The US troops in Russia were armed with American-made M1891 Mosin-Nagant rifles in the Russian 7.62x54 caliber. Two American companies, Westinghouse New England and Remingon had made them for the Russians during the war although most were actually delivered under the Provisional Government. It's long been reported that those that remained in the US were left-overs from the Russian contracts but that isn't true.

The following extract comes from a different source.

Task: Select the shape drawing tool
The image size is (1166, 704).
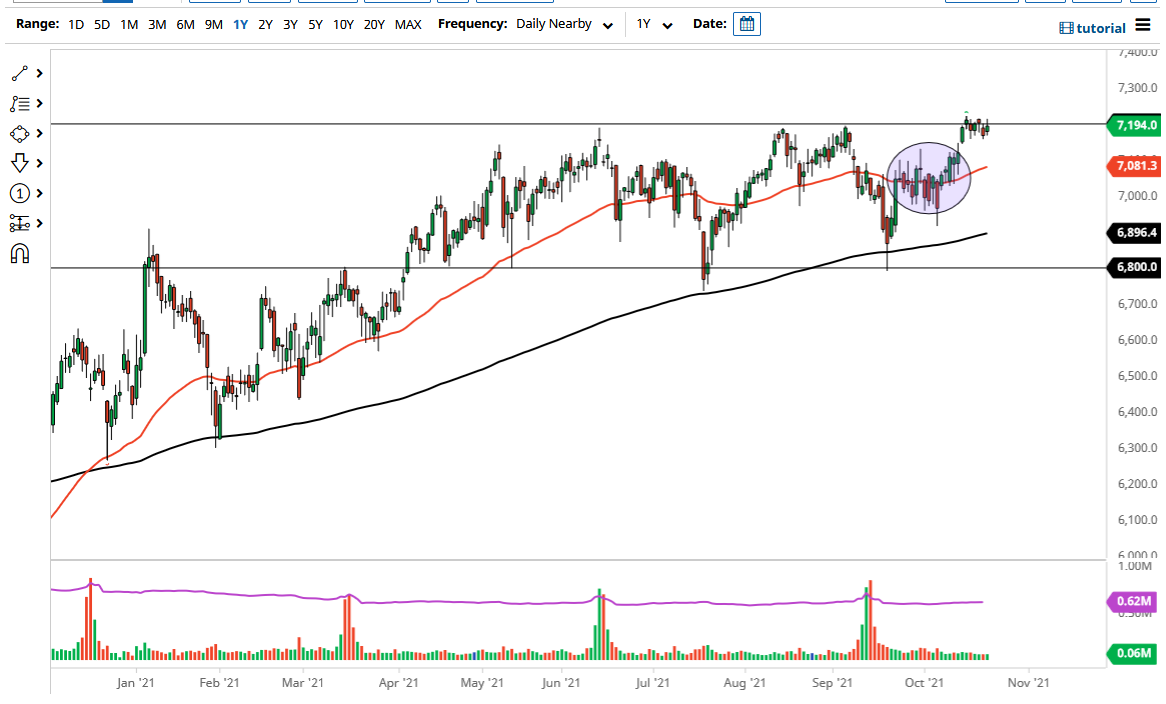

In fact, the US government wanted to use the Westinghouse plant to manufacture machine guns but, until that was organized, they did not want the skilled work force disbanded so they agreed to have them continue to manufacture the Russian rifles for the US. (This is from testimony before Congress on the subject by the Chief of Staff, General Tasker Bliss.) Because they were in a different caliber, they were used for training purposes and to arm units that remained in the US. Ironically, I've seen a photo of the military guard of the Springfield Armory during the war - all armed with Russian rifles!

Huge quantities of war material had been sent to Russia in preparation for the 1919 campaign. When the Bolsheviks seized power, and declined to honor the debts of the previous governments, the allies intervened. It was, as we might imagine, a political morass...but one of the interesting consequences was that the Russian ability to control the railroad dissolved. While large portions of it were occupied by the Czech Legion, which was retreating across Russia, the Americans organized a special railroad unit made up of experienced American railroad men under civil engineer J.F. Stevens. Stevens was commissioned a colonel but threatened to resign when the US government didn't want to grand similar commissions to the senior railroad men who would serve under him...and non-commissioned rank to foremen etc... He got his way for the obvious reason that he couldn't recruit skilled men if they were all going to be privates in the Army.
 
I believe it was just after the Russian revolution, that Sir Winston S. Churchill, sent over a couple of detachments of Britishb soldiers to try and thwart the soviet take over of Russia, Well it ended up being a total disaster, For a start he sent no food for the poor blighters, They were starving and the people they were sent over to stop ended up feeding them, they wer known as "Churchills Forgotten Army" BY all accounts when they arrived back home they were in a very poor condition.
 
Churchill was Minister of Munitions in the Lloyd George government at the time of the intervention. The British troops went to Murmansk and Archangel, largely for the same reasons the Americans and Canadians went to Vladivostok. There were huge dumps of allied war material intended for the 1919 campaign stored there. In the case of Murmansk, the Reds were literally stealing it in that they were taking it for their own use and refusing to pay for it. Needless to say, it was a political quagmire but Churchill, who was in favor of the intervention as an MP, had relatively little to do with sending troops.
 
I got watching another National Film Board of Canada Video

This segment of the video starting here show another shipment of rail cars from Canada to the U.S.S.R. after the second world war.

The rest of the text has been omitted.